Tidaklah begitu mengejutkan sebenarnya saat membaca berita soal rencana pemerintah impor beras. Well, itu konsekuensi sebuah negeri yang semakin dikapitalisasi. Sepertinya mengobral aset-aset negara belumlah cukup, sebisa mungkin mendapat keuntungan lebih dan lebih lagi. Hawa nafsu manusia akan kekayaan dan kekuasaan bukanlah hal kecil. Jika tidak dikendalikan bisa membahayakan, apalagi jika manusia-manusia itu berada dalam posisi mengurusi hajat hidup orang banyak.

Lupakan soal dalih kesejahteraan karena faktanya rencana impor beras tak lebih dari sebuah hubungan bisnis belaka yang menguntungkan para pemburu rente. Pemburu rente (rent-seeker) ini adalah kaum kapitalis yang berusaha menjalin hubungan dengan birokrasi demi mendapat keuntungan bisnis seperti mencari peluang untuk menjadi penerima rente yang diberikan birokrasi dengan cara menyerahkan sumber dayanya ataupun wewenang tertentu yang diaturnya. Jadi, rente disini maksudnya adalah selisih antara nilai pasar dengan jumlah yang dibayar oleh penerima rente kepada birokrasi/pemerintah dan atau secara pribadi kepada penolongnya di kelompok birokrasi.

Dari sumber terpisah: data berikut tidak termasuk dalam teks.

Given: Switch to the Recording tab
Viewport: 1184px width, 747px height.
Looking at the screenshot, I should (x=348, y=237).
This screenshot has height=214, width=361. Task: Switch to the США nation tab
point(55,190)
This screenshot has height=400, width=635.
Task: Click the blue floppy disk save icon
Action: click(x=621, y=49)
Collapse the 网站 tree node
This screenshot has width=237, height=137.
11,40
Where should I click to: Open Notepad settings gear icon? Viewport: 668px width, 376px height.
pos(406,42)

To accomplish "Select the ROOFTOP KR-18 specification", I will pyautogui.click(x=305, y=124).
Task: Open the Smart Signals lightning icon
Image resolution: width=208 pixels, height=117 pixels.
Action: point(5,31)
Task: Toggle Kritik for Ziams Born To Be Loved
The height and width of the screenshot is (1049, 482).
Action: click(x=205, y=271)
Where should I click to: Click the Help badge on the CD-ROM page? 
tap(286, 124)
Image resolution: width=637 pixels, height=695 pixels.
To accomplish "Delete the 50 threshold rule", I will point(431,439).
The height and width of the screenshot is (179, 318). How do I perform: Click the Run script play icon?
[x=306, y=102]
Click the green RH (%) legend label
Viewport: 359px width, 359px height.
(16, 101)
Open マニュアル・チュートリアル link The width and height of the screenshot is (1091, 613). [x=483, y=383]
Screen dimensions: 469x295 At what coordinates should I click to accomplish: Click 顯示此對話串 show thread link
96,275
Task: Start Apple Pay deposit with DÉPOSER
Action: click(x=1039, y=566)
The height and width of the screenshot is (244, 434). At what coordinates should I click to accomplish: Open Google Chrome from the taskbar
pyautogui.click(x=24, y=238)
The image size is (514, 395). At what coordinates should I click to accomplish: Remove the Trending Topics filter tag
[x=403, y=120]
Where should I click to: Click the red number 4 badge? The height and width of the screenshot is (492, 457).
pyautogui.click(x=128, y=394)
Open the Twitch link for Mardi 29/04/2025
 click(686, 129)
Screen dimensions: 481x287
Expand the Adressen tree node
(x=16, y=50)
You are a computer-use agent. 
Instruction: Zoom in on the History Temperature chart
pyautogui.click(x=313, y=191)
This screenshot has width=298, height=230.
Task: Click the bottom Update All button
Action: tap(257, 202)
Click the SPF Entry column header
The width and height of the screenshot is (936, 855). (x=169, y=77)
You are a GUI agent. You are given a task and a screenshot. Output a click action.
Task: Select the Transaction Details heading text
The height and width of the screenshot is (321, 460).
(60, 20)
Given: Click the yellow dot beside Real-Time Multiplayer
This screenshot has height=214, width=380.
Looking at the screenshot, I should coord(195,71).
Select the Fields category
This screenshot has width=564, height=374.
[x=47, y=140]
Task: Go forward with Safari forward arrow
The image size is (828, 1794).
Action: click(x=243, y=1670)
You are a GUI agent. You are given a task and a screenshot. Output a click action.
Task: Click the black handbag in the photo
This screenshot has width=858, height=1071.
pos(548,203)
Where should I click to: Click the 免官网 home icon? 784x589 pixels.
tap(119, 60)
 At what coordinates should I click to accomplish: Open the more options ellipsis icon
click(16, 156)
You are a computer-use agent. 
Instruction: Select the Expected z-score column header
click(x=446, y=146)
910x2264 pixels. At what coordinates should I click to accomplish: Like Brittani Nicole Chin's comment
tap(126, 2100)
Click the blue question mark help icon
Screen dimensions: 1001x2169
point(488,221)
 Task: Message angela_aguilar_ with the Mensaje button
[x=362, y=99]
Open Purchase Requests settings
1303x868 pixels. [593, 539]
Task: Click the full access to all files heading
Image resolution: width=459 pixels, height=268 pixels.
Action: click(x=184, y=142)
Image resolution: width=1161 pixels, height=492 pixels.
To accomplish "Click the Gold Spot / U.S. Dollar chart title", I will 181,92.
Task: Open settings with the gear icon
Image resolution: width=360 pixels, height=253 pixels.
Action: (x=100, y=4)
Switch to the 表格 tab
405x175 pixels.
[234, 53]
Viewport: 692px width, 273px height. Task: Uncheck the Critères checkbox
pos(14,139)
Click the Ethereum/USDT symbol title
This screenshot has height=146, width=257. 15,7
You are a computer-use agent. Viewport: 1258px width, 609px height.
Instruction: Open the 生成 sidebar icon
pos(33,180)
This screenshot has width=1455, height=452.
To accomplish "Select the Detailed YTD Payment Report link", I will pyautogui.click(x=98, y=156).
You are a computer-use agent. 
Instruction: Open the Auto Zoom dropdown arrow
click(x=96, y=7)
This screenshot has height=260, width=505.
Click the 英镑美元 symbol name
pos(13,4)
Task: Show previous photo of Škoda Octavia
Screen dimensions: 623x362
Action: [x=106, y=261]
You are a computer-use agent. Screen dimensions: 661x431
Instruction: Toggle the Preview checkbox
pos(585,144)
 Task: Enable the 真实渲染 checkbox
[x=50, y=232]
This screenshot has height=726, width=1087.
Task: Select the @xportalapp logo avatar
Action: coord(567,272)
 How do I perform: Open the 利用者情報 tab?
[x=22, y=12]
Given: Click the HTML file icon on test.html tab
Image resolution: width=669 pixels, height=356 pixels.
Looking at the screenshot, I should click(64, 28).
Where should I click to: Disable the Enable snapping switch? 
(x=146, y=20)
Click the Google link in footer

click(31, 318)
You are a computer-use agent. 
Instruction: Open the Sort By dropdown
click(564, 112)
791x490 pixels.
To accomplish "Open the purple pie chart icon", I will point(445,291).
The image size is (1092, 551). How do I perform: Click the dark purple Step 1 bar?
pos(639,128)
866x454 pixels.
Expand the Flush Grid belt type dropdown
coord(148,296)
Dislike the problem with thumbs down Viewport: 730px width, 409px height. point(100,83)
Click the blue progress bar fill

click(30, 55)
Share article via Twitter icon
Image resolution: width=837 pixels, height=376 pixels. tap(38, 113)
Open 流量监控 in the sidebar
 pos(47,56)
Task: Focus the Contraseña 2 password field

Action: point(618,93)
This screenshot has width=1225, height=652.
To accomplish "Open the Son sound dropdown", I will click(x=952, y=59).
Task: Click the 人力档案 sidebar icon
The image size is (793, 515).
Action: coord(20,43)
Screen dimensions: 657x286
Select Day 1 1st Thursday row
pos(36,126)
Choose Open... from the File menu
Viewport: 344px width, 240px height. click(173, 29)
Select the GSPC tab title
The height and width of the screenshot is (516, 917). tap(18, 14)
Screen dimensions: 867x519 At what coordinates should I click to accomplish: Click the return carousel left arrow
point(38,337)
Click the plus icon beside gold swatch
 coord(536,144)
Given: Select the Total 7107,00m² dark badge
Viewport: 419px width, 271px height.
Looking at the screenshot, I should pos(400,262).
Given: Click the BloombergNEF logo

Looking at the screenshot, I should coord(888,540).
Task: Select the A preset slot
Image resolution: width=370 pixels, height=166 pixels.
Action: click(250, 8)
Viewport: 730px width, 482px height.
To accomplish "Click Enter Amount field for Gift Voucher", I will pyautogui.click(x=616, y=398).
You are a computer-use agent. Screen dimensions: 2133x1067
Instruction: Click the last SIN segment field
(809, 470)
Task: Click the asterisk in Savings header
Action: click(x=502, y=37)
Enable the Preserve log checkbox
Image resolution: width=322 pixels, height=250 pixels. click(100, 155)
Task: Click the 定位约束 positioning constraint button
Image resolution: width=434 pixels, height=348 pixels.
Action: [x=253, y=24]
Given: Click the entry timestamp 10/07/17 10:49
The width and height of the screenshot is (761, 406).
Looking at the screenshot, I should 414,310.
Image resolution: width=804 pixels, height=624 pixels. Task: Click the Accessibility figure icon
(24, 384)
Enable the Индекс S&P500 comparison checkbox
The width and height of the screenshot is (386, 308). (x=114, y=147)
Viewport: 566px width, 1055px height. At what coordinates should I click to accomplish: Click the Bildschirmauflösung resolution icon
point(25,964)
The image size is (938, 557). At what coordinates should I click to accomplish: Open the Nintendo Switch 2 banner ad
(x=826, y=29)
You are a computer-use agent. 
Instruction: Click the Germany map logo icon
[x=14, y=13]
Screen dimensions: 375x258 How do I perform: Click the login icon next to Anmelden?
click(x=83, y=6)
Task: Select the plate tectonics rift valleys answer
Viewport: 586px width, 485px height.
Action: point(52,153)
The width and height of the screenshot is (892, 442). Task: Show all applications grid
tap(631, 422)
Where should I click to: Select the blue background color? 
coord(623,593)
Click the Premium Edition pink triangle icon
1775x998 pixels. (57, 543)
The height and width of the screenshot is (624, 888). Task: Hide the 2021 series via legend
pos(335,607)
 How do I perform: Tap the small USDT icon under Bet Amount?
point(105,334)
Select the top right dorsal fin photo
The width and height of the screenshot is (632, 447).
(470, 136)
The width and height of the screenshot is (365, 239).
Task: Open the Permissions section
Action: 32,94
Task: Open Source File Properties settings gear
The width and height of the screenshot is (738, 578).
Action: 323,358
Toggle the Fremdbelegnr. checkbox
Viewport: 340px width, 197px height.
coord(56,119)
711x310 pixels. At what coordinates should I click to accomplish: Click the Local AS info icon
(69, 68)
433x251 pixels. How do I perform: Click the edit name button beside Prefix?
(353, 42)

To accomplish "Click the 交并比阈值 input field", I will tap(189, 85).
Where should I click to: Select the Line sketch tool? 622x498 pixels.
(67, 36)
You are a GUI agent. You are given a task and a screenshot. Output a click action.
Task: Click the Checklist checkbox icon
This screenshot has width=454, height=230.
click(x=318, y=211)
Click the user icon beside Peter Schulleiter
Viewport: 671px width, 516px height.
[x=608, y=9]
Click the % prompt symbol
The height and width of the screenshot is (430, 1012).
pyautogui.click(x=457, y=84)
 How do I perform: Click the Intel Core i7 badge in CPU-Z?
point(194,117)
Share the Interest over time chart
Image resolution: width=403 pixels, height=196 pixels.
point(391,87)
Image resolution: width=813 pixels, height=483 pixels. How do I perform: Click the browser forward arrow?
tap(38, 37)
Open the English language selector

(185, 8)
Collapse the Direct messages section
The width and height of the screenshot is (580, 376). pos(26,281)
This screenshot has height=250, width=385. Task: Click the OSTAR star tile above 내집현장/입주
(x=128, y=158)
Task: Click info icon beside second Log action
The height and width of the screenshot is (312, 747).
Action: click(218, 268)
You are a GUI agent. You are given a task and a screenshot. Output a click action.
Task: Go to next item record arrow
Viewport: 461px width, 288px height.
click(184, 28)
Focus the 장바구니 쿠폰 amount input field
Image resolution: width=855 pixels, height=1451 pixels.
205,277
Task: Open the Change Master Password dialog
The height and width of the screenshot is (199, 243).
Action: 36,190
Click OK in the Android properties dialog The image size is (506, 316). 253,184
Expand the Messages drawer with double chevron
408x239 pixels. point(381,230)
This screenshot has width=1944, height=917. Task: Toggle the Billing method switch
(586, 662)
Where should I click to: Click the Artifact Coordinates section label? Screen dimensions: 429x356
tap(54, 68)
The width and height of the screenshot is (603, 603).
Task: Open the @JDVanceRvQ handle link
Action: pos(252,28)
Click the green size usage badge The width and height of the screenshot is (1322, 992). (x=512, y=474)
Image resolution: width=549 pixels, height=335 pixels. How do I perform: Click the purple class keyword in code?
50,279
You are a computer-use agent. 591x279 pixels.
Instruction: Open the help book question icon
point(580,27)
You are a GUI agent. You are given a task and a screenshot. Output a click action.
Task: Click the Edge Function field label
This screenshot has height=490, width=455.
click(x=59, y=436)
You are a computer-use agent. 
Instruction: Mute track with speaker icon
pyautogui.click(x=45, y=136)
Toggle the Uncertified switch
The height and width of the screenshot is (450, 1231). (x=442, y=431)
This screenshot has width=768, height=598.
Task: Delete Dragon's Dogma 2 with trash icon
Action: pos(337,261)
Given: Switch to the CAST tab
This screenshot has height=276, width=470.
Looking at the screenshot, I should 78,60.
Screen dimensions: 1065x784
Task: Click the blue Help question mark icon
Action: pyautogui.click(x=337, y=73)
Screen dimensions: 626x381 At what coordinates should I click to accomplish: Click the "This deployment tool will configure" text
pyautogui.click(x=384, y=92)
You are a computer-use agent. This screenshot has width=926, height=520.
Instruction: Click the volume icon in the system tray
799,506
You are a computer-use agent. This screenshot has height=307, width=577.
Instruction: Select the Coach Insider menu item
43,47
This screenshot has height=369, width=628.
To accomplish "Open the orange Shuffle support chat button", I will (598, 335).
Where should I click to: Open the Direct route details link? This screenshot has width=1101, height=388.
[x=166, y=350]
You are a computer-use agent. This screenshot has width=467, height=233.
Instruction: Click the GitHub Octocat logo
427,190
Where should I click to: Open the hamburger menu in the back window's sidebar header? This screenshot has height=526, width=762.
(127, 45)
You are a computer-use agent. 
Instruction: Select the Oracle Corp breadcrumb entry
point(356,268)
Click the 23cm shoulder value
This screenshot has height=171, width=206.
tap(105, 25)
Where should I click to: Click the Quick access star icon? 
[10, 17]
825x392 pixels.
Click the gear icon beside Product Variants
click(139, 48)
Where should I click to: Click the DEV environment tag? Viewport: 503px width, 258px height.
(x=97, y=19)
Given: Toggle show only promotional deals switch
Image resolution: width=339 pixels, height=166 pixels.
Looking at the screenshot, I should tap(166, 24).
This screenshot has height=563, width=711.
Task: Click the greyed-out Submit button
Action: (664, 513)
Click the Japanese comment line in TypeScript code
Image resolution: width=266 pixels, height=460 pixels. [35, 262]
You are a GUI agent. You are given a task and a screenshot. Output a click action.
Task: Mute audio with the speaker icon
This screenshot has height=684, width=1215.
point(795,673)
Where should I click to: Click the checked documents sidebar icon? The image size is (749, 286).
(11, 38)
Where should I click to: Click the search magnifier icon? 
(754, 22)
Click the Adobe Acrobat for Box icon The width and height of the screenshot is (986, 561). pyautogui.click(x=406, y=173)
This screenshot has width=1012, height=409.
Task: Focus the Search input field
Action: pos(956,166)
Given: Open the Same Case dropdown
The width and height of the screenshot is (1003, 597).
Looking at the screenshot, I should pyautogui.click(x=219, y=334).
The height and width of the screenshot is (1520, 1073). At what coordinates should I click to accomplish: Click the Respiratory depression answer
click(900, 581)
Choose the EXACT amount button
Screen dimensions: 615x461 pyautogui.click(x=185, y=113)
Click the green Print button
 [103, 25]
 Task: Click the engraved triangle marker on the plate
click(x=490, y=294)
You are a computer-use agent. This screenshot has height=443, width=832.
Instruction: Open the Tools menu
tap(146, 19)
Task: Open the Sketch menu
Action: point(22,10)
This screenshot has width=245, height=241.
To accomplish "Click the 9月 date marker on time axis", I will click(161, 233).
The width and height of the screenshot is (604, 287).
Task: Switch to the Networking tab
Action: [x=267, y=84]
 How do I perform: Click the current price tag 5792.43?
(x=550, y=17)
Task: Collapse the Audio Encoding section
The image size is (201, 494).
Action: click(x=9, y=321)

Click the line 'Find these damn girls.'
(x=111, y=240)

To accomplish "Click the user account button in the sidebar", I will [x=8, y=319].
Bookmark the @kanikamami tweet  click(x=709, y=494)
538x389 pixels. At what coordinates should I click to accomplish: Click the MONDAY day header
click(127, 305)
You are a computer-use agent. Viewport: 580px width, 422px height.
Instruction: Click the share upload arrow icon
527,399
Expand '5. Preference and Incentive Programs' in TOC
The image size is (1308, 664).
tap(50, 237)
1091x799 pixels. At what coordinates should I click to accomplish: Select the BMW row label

Walaupun rencana ini jelas tak masuk akal ditengah kondisi surplusnya produksi beras di berbagai daerah, nafsu mengejar keuntungan pribadi jelas mengabaikan segalanya, menciptakan 1001 macam alasan agar masuk akal, agar bisa diterima. Orang-orang yang berwenang dalam urusan ini, entah apa mereka sedikit saja memiliki rasa manusiawi dan memikirkan nasib kaum tani. Para petani yang hidup dari garapan tanah-tanah mereka, bekerja keras memeras keringat dan berharap mendapatkan hasil panen yang memuaskan agar mereka bisa menghidupi keluarga-keluarga mereka hingga tiba masa panen berikutnya. Mereka mungkin tidak berharap banyak agar orang-orang yang mereka pilih itu memberi mereka cangkul. Ditengah naiknya harga pupuk, mereka terus memutar otak memikirkan cara menghasilkan produksi yang maksimal. Namun momen yang harusnya membahagiakan menyambut panen raya, justru diapresiasi dengan adanya rencana impor beras pemerintah. Tawa itu harusnya tawa bahagia, tapi faktanya yang ada adalah  tawa miris.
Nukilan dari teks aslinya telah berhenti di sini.